Start of Supplied data

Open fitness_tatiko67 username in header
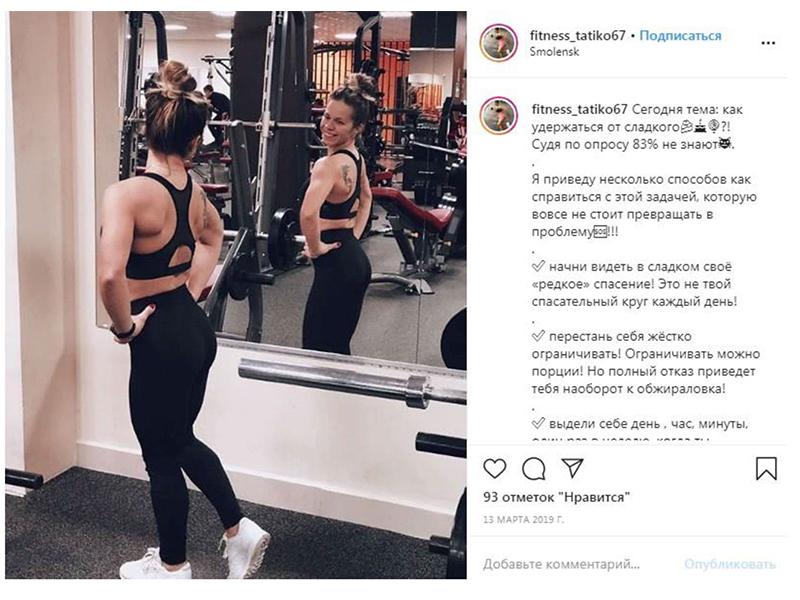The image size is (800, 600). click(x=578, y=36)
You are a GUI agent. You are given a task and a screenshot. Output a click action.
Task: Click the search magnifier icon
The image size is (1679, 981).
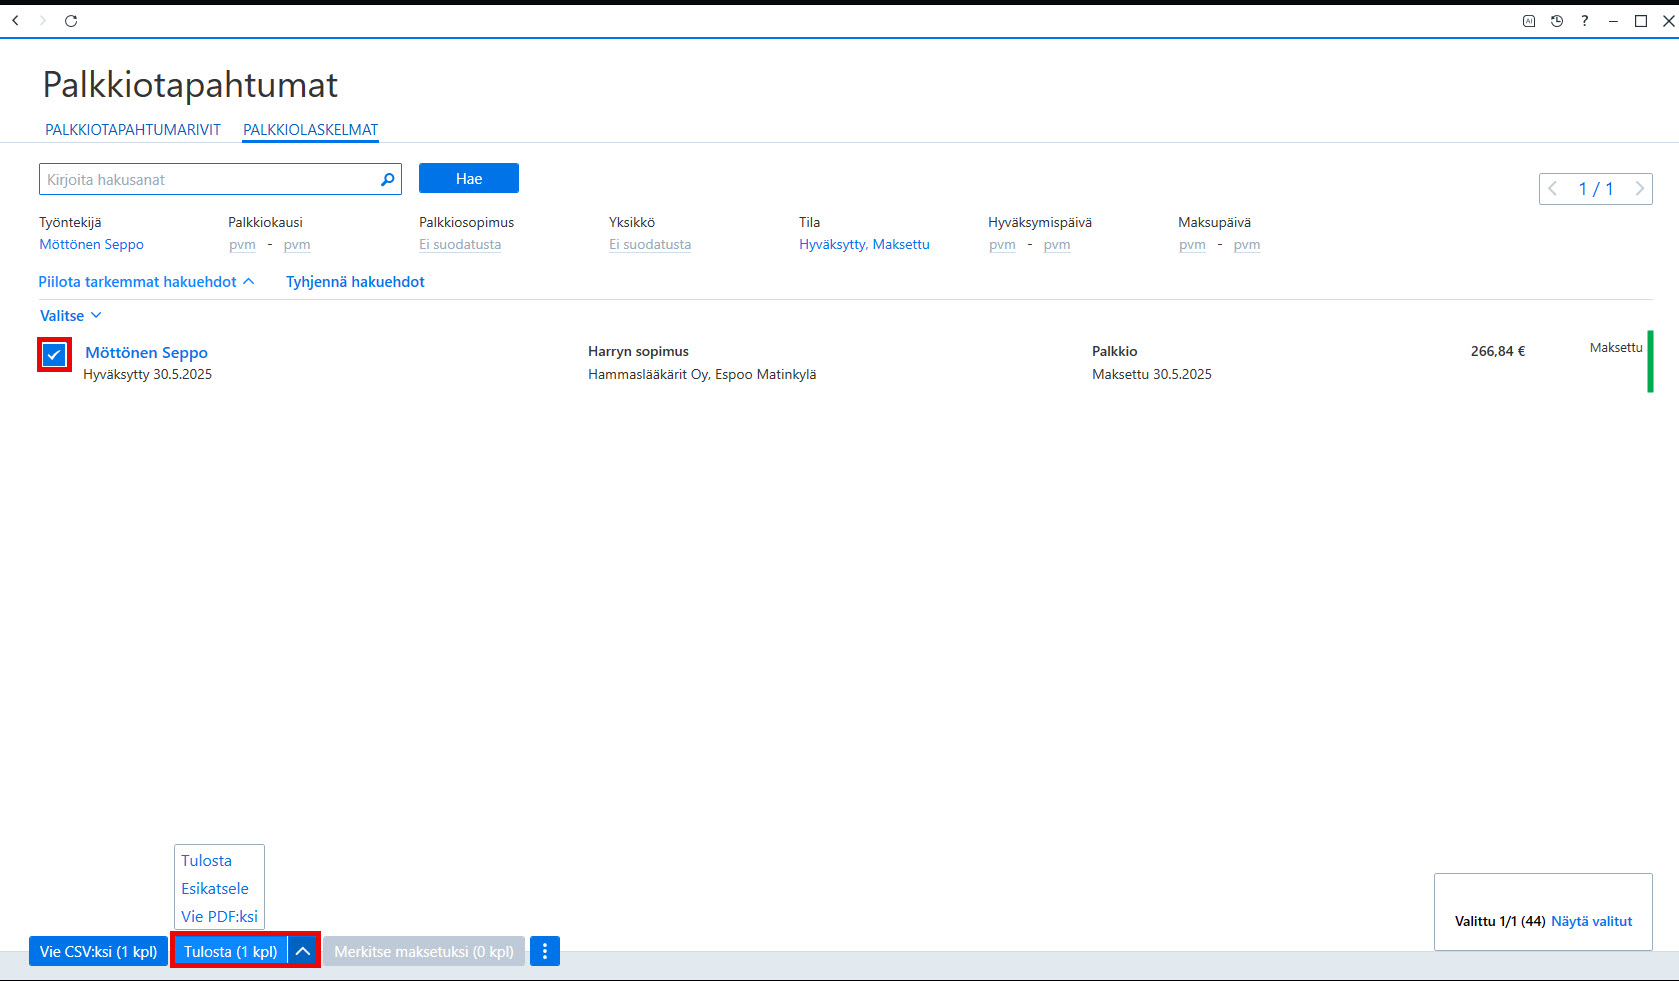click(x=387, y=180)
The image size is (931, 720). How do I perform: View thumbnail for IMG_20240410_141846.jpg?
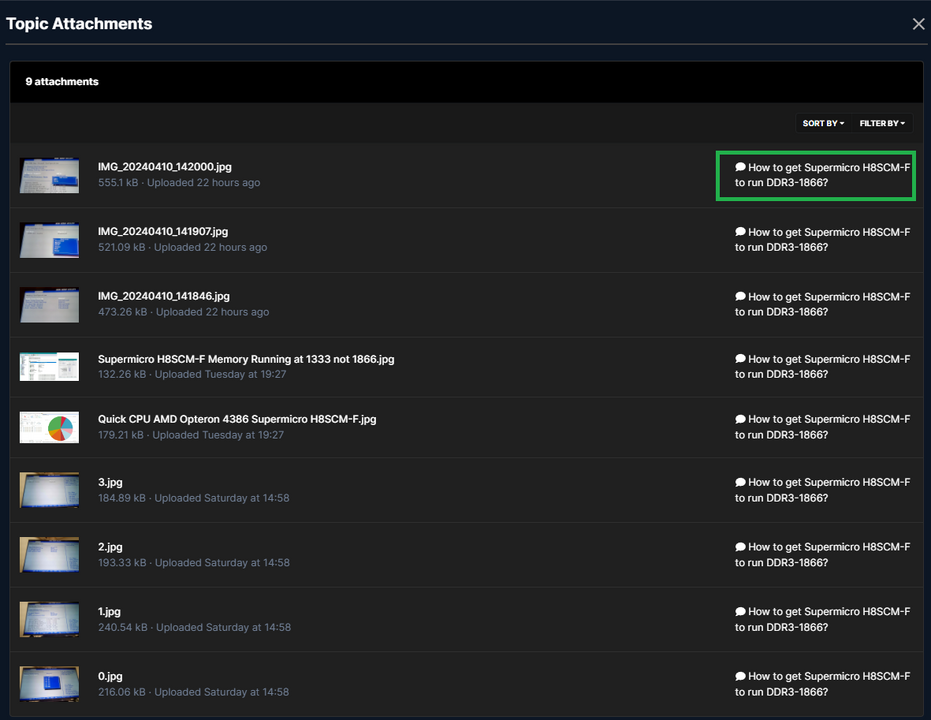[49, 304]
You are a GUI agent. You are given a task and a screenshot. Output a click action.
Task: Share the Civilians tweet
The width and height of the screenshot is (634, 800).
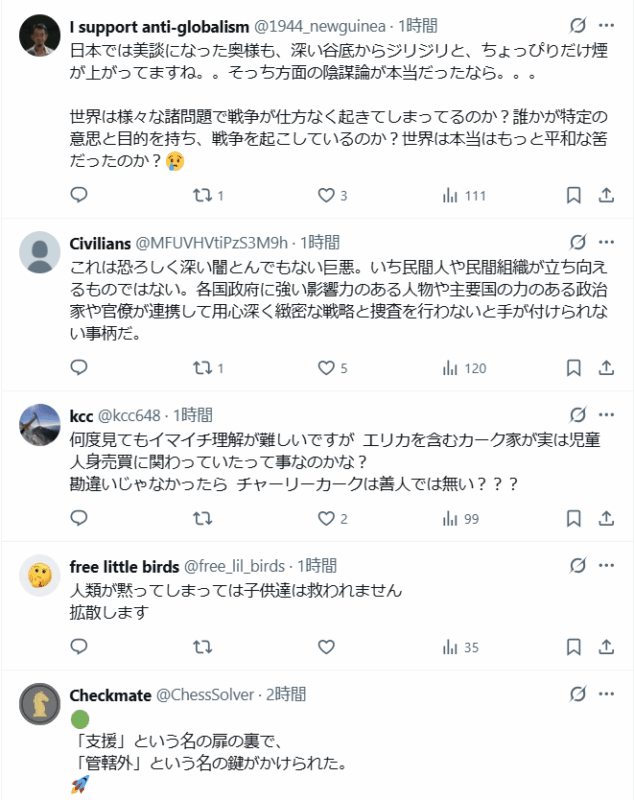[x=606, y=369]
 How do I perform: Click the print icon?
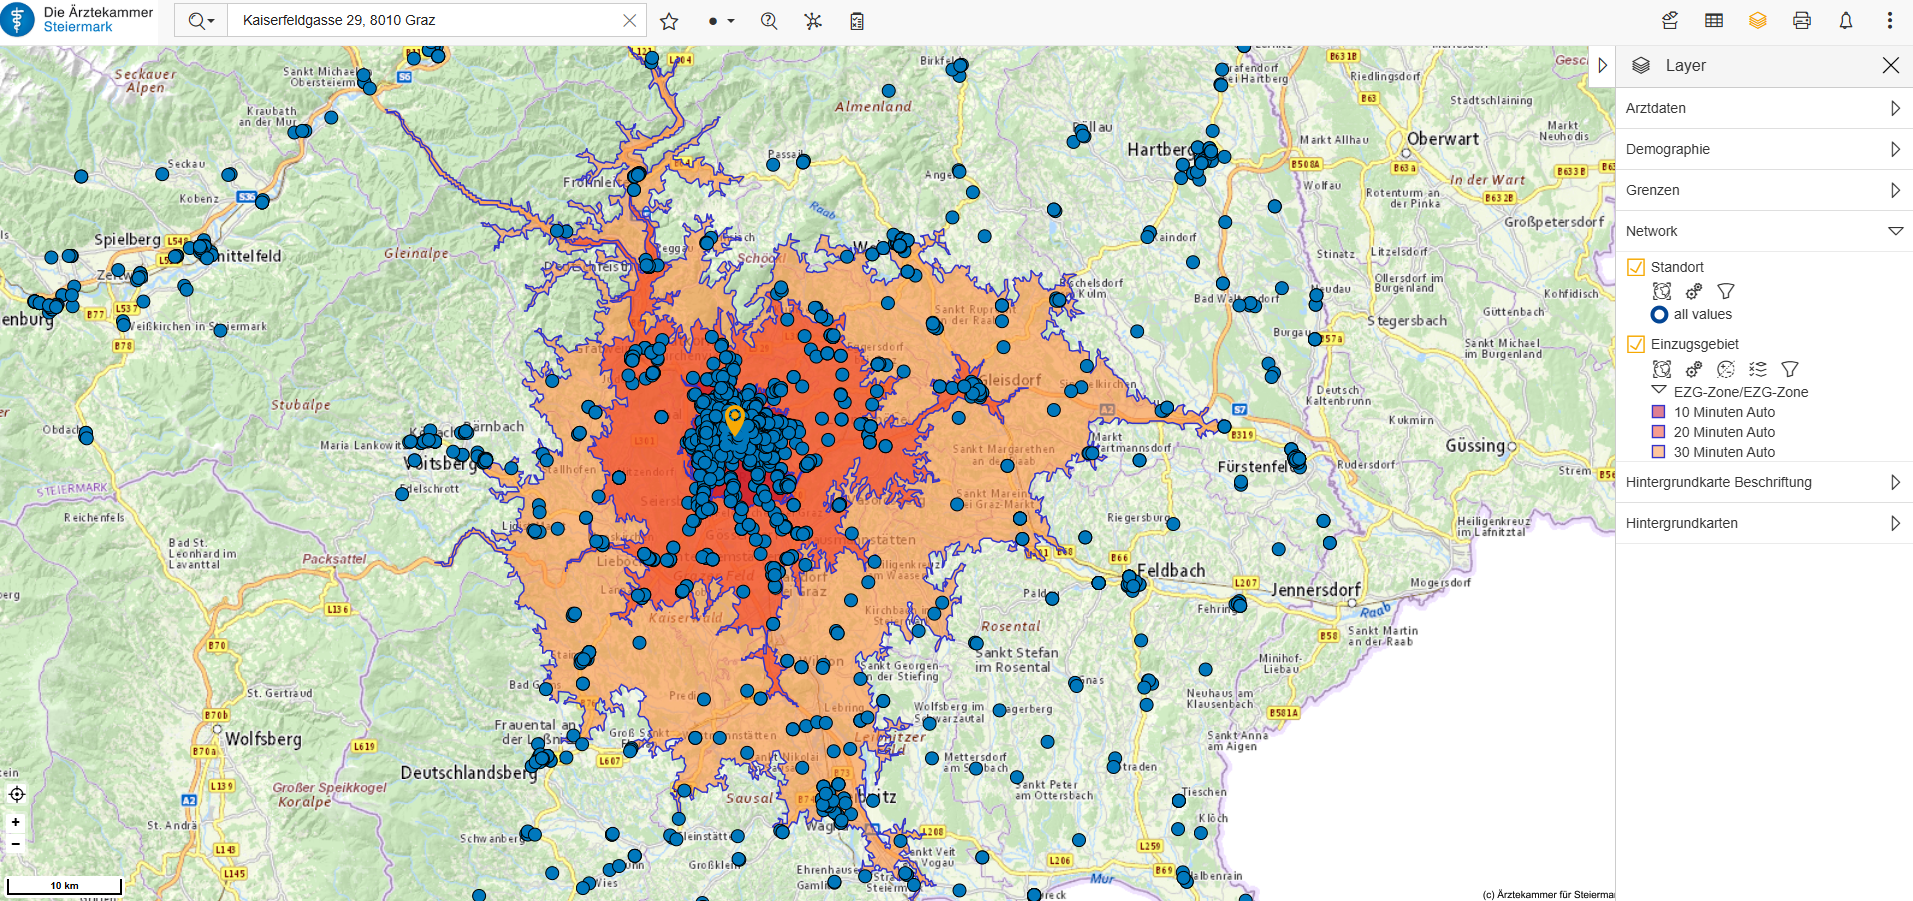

End of Supplied data

Every entry above, pictures excluded, needs to be duplicated exactly.

Open fitness_tatiko67 username in header
The image size is (800, 600). click(x=578, y=36)
You are a GUI agent. You are given a task and a screenshot. Output a click action.
Task: Click the search magnifier icon
The image size is (1679, 981).
click(x=387, y=180)
The image size is (931, 720). How do I perform: View thumbnail for IMG_20240410_141846.jpg?
[49, 304]
You are a GUI agent. You are given a task and a screenshot. Output a click action.
Task: Share the Civilians tweet
The width and height of the screenshot is (634, 800).
[x=606, y=369]
 How do I perform: Click the print icon?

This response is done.